• What needs to be done: Take each line of the material that includes "Open" and copy it.

[[ Data under study, beginning ]]

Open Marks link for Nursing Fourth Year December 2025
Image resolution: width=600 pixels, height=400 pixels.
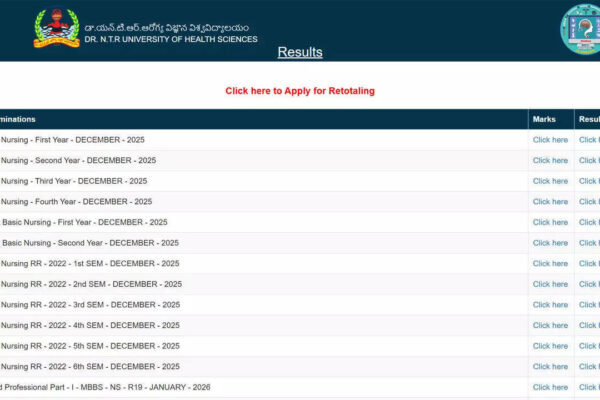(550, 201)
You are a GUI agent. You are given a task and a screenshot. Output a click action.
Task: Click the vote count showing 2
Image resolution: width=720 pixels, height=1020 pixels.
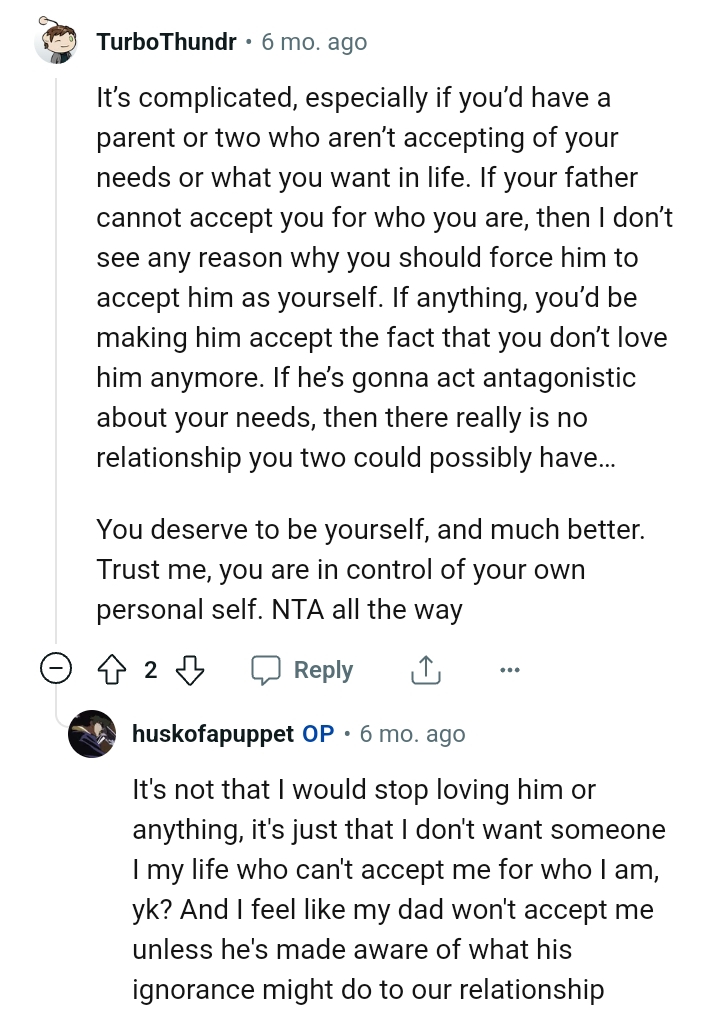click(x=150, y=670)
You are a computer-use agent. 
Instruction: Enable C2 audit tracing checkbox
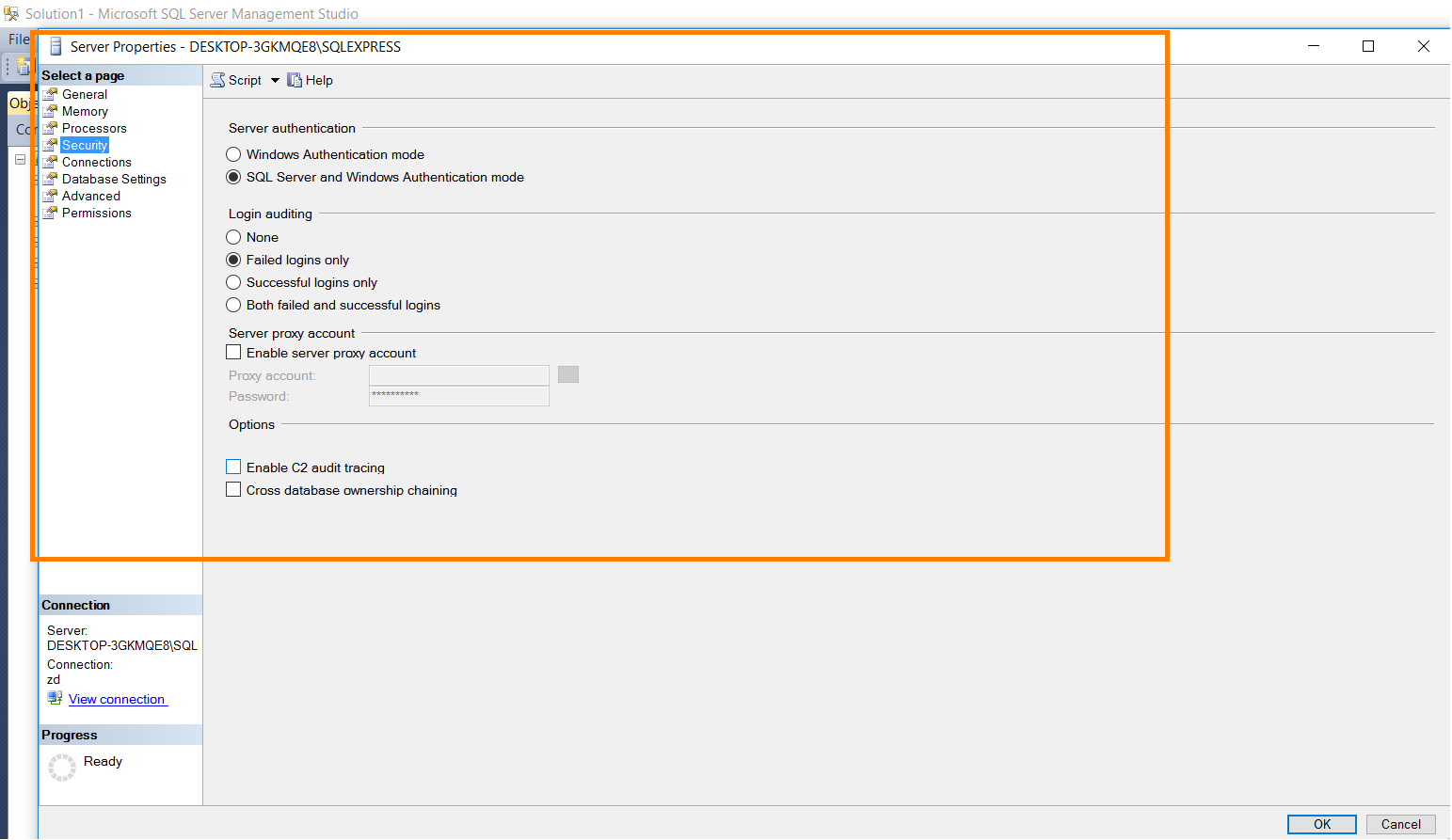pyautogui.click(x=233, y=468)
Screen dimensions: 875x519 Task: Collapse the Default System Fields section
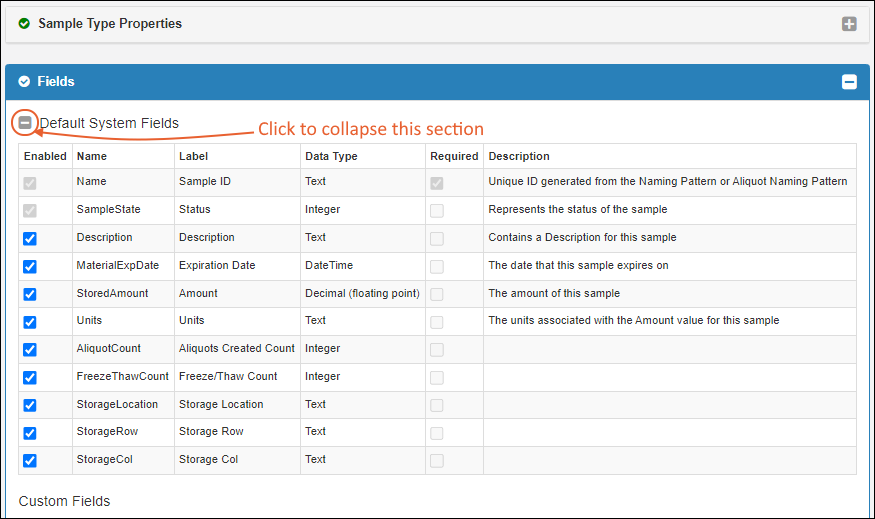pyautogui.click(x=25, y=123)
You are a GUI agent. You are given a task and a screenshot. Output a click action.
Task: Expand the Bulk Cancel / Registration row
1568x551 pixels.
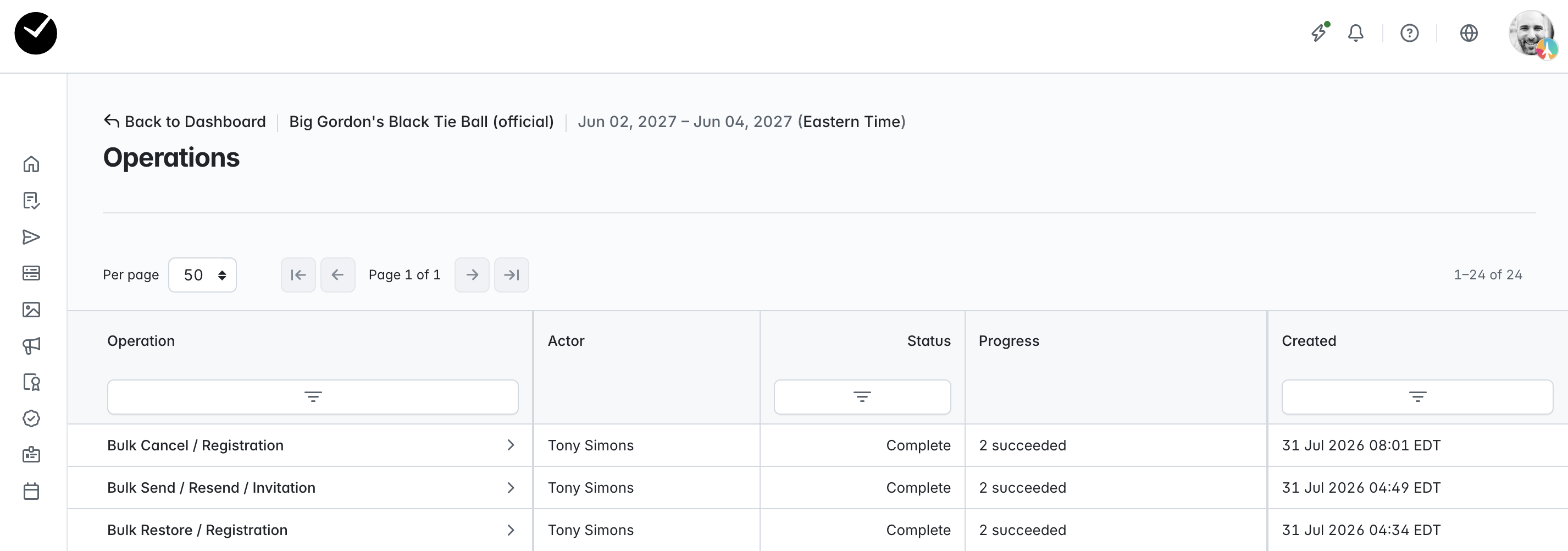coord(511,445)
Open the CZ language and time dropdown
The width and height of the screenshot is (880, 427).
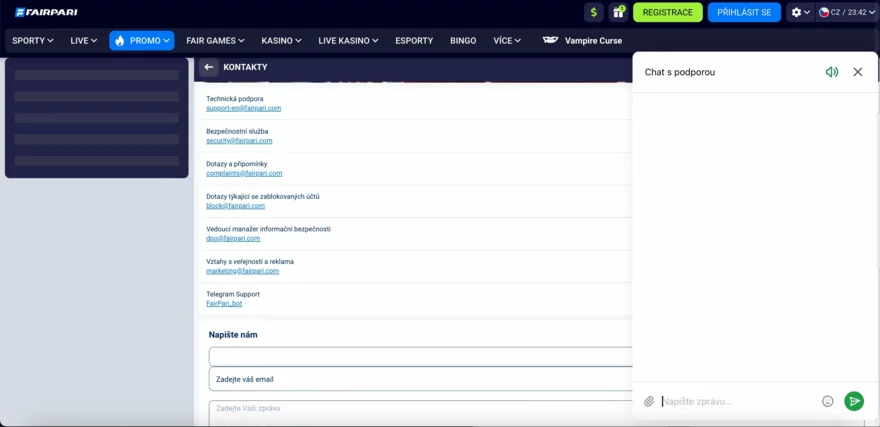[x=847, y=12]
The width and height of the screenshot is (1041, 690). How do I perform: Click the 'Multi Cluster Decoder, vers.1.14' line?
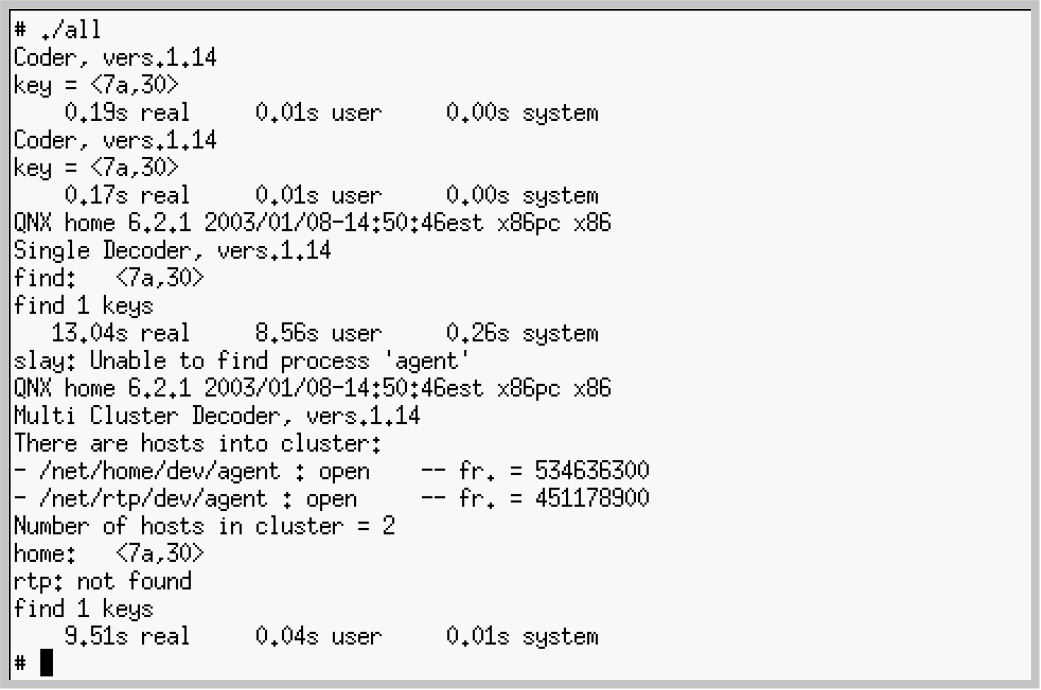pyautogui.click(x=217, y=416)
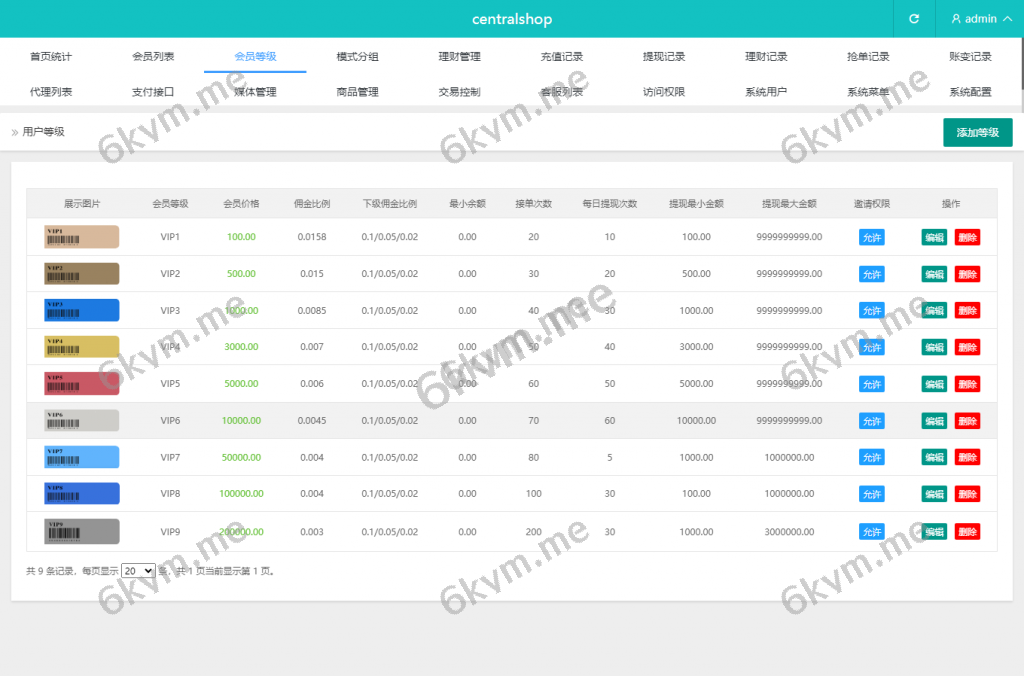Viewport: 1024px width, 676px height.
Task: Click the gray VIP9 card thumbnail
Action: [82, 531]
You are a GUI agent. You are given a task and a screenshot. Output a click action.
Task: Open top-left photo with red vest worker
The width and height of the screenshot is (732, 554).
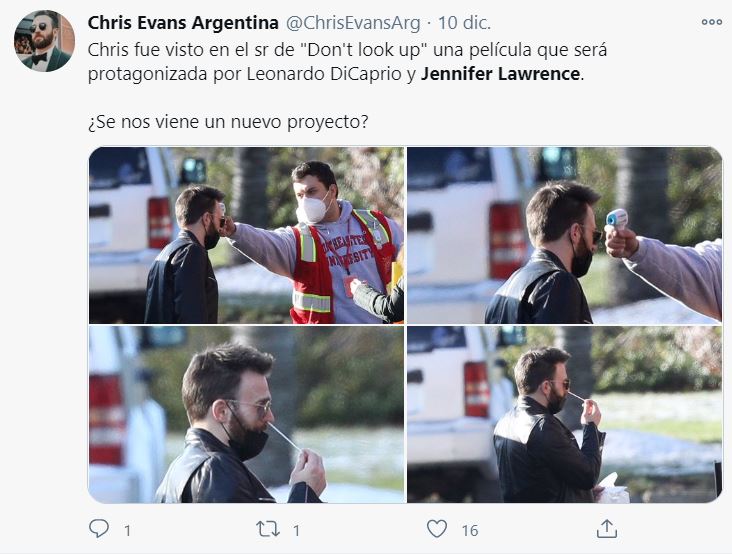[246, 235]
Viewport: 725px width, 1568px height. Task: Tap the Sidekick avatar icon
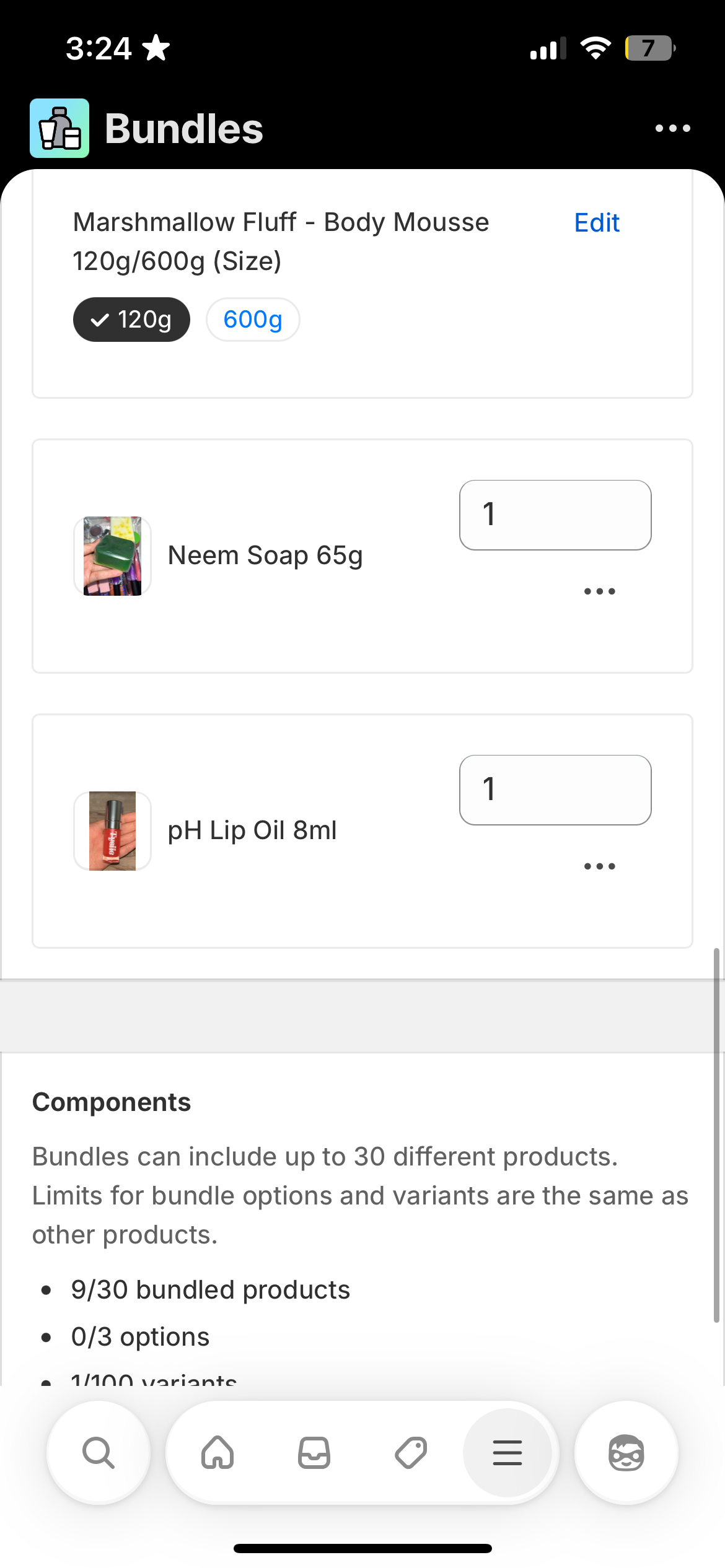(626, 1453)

[[ Data under study, end ]]

• Problem solution:
Open Marks link for Nursing Fourth Year December 2025
Open the CZ language and time dropdown
Task: Open top-left photo with red vest worker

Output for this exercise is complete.